### Description of the task
Decide whether each statement below agrees with the reflection on the death of Lil Pagenstecher. Answer yes or no for each, and quote the words from the reflection that decide it: (a) The writer and Lil were extremely close friends. (b) A paper due soon would keep Lil at home on a Saturday night. (c) The writer had not experienced before the death of someone so close to their own age.

The loss of someone close to you is inexplicable. If by some miracle you can find the means to accept it, attaining closure is nearly impossible. With this being said, the passing of my friend Lil Pagenstecher had a complicated effect on me. Lil and I were never extremely close but her absence now effects my everyday life. We were friends through mutual friends and it is their infectious sadness which truly makes my heart heavy. Not to say that I am not sad in my own spirit, but seeing those who were close to her hurt so much is no easy task. I’ve never experienced the death of someone so close to my age. I still can’t seem to come to grasps with the fact that I will no longer see her at dancing at parties or crashing on my friend Rachel’s couch. She truly was a one-of-a-kind and genuine person. She lived by my favorite motto: You Only Live Once. In this case it seems ominously and sorely ironic but she, more than anyone I know, lived every day as if it was her last. A paper or a project with an impending due date would never keep Lil in on a Saturday (or Wednesday) night. She always put her own happiness first and for that I admired her. She did what she wanted, when she wanted and never underutilized a single moment. She lived fearlessly and without regret. It is unfair to think that I can continue on with my future while hers was cut so short. Which is why I’ve attempted to find inspiration amidst the tragedy. Lil would have wanted her friends not to dwell. She would’ve encouraged them to go on living their lives as she so passionately lived hers. I will never know another person like her, and I will never forget her but I will abide by her wishes.

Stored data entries

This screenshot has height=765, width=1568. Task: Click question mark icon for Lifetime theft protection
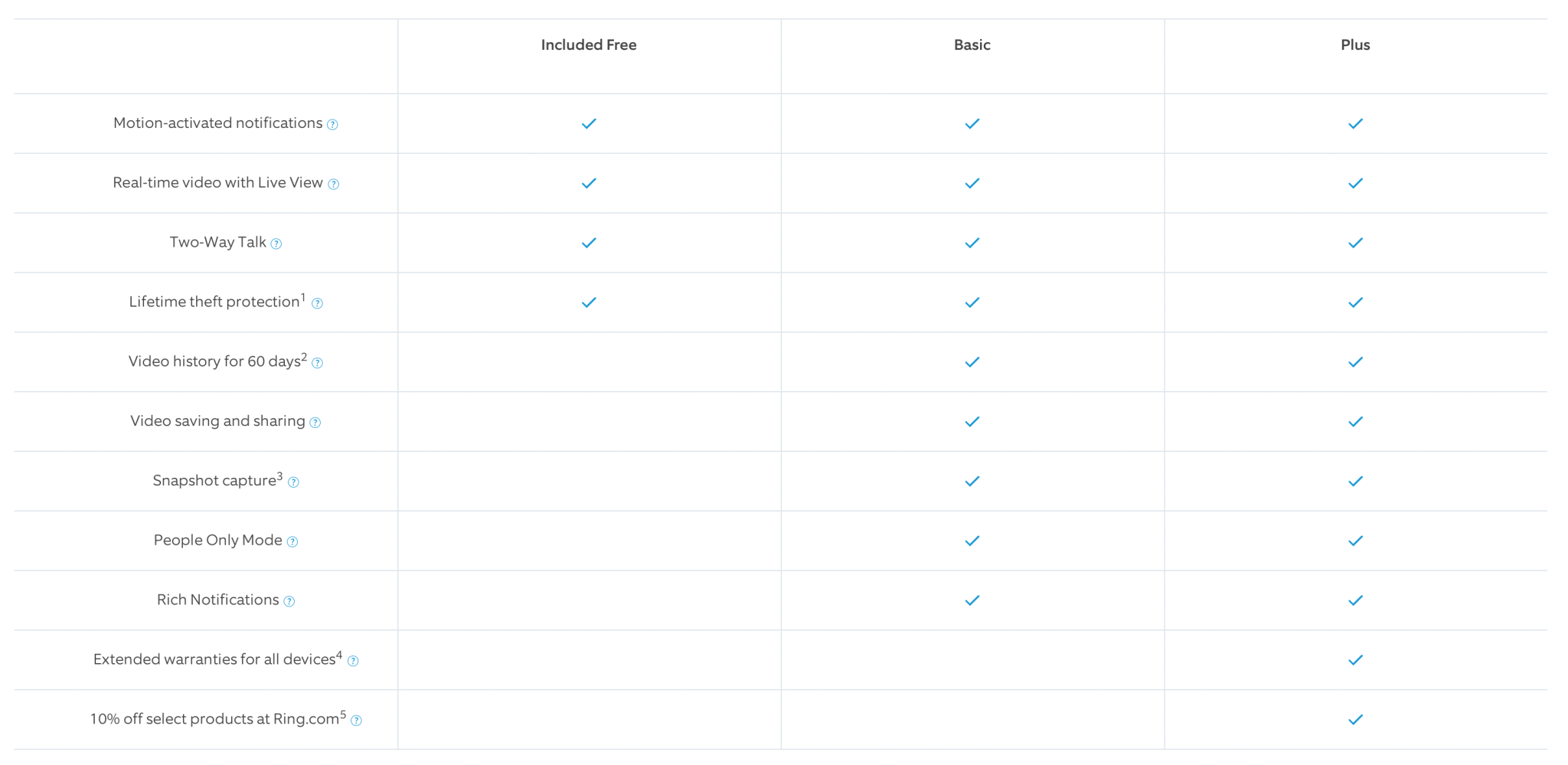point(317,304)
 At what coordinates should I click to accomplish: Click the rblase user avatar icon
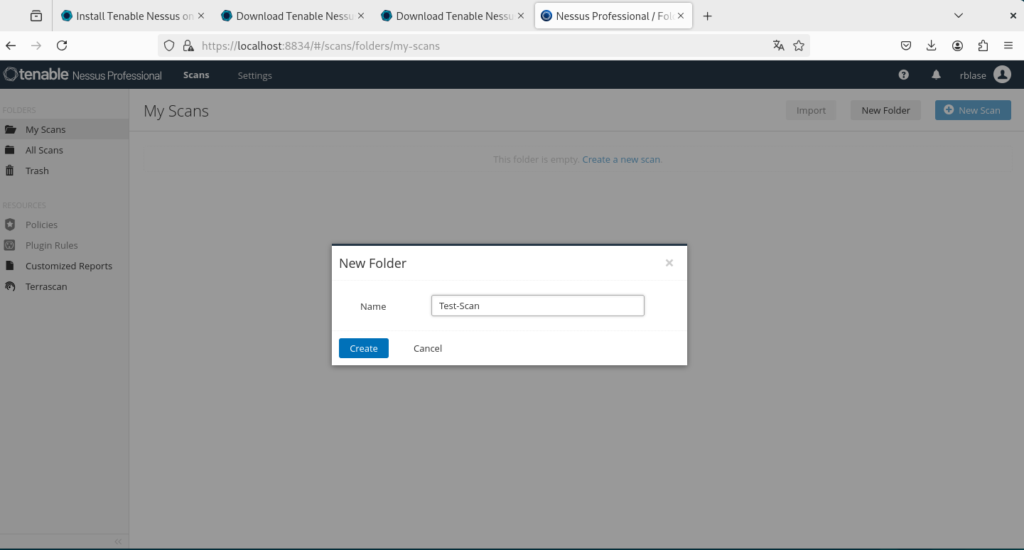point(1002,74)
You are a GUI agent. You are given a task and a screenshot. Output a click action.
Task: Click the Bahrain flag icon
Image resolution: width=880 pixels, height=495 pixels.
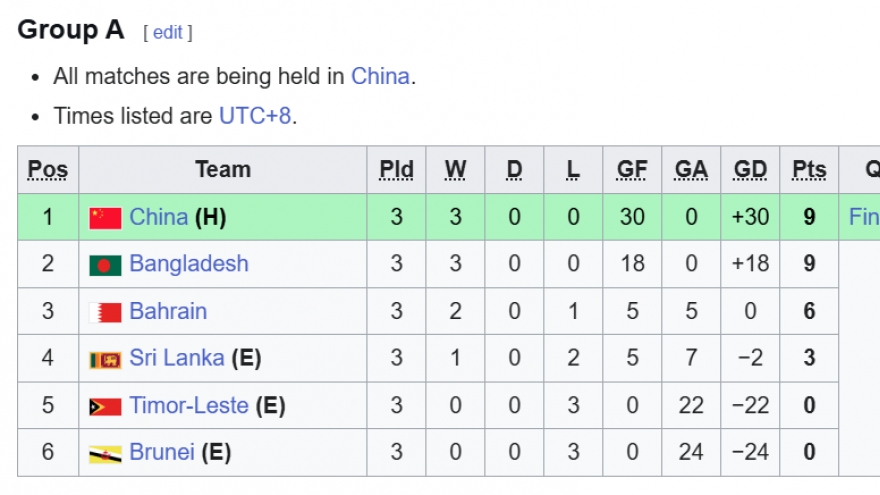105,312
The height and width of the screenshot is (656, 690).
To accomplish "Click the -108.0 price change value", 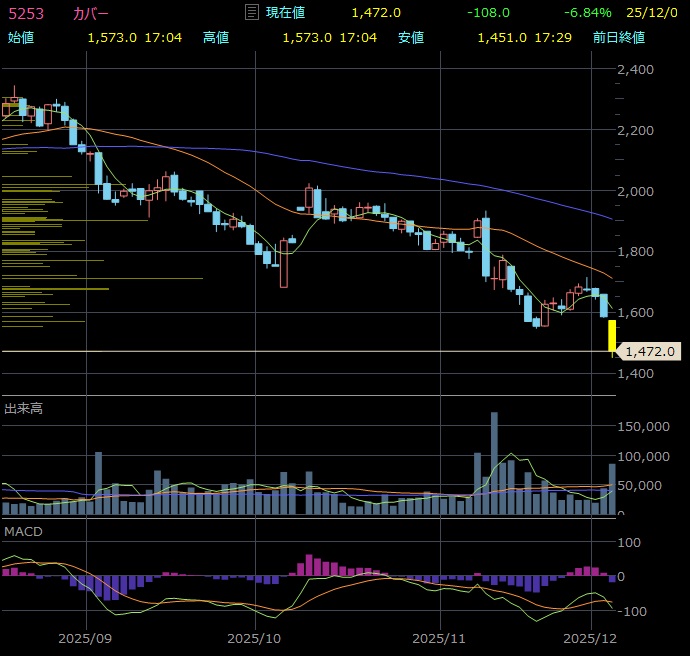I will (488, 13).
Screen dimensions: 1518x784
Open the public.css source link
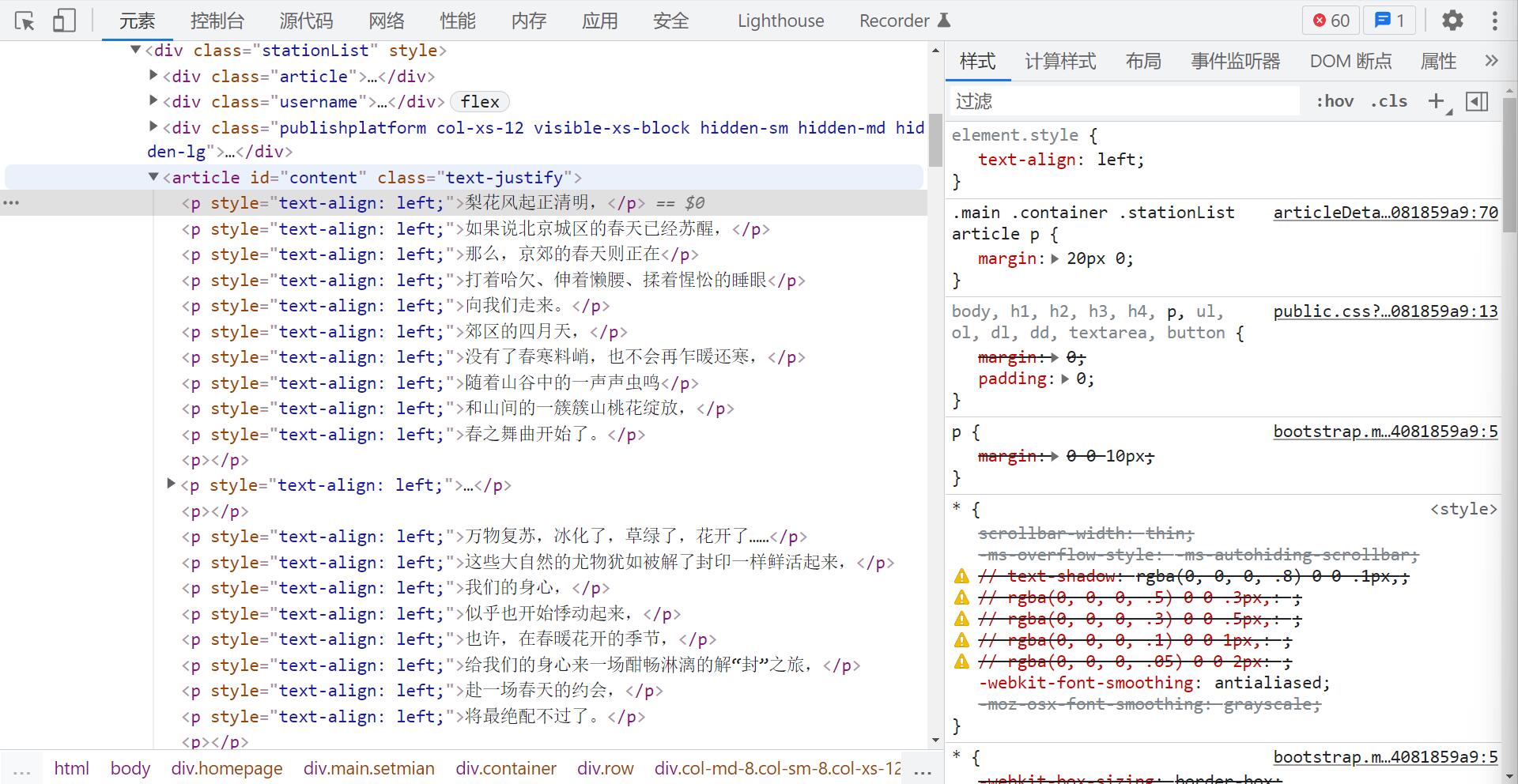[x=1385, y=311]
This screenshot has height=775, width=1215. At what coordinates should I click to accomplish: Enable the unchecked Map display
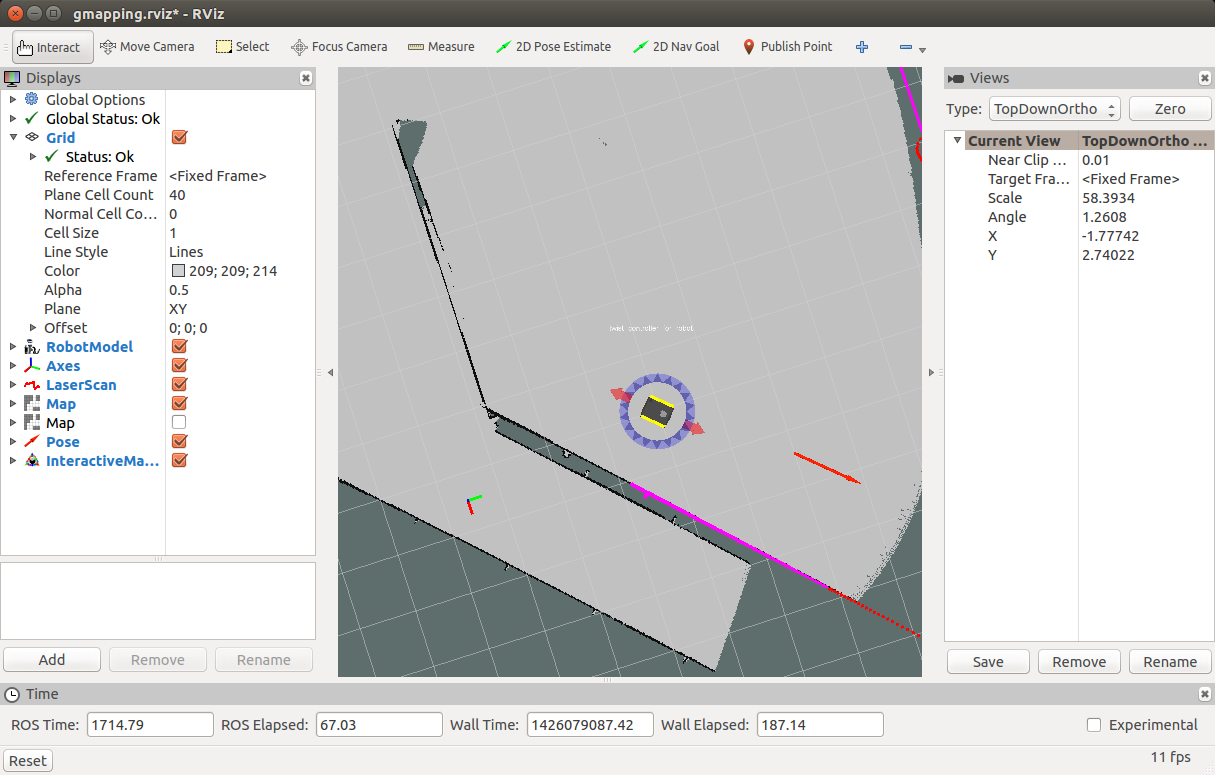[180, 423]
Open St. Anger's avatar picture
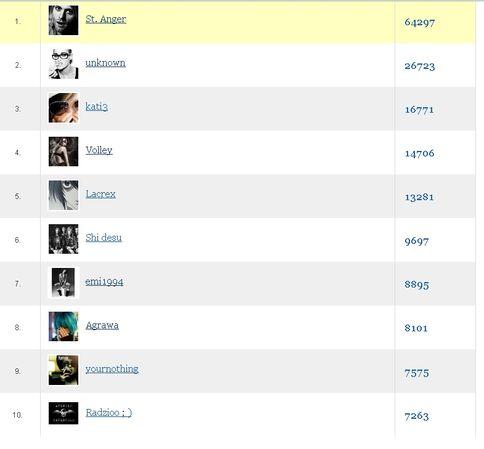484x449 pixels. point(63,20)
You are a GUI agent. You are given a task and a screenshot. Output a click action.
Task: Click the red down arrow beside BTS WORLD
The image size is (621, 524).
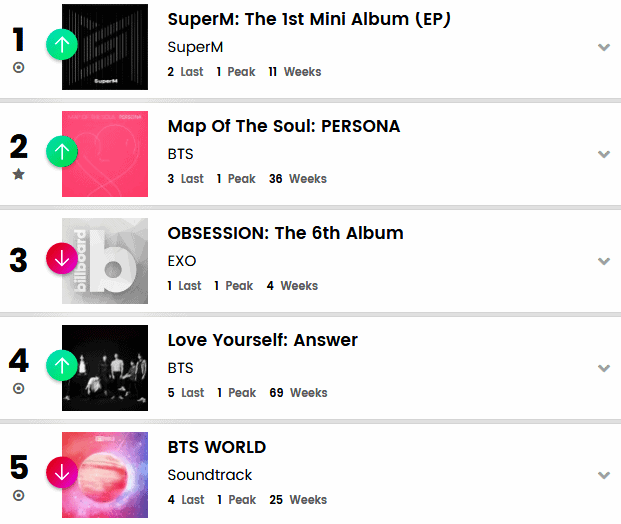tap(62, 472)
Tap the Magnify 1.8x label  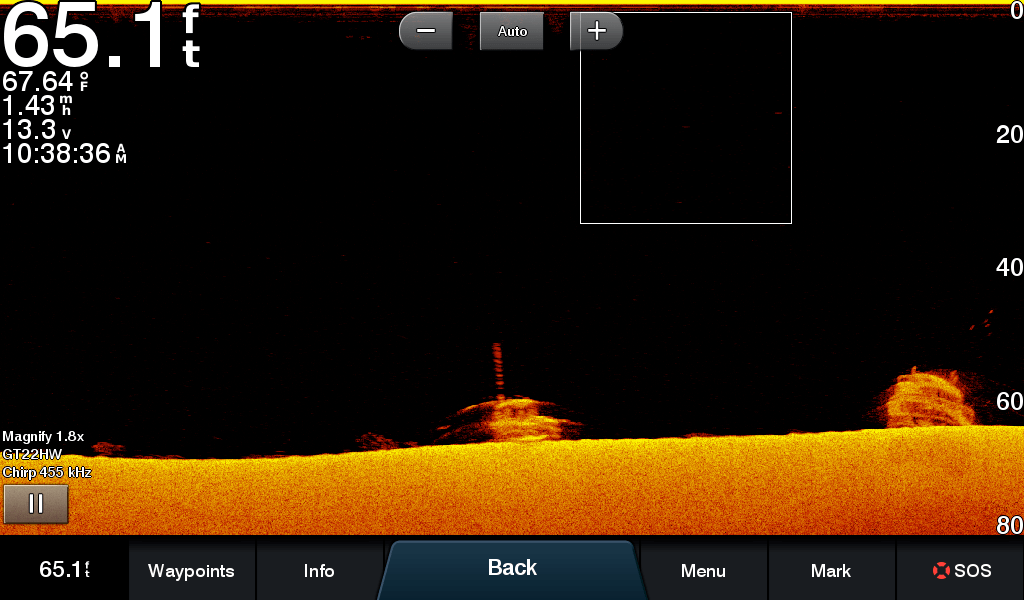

### Result of the task
(a) No: "Lil and I were never extremely close"
(b) No: "A paper or a project with an impending due date would never keep Lil in on a Saturday (or Wednesday) night."
(c) Yes: "I’ve never experienced the death of someone so close to my age."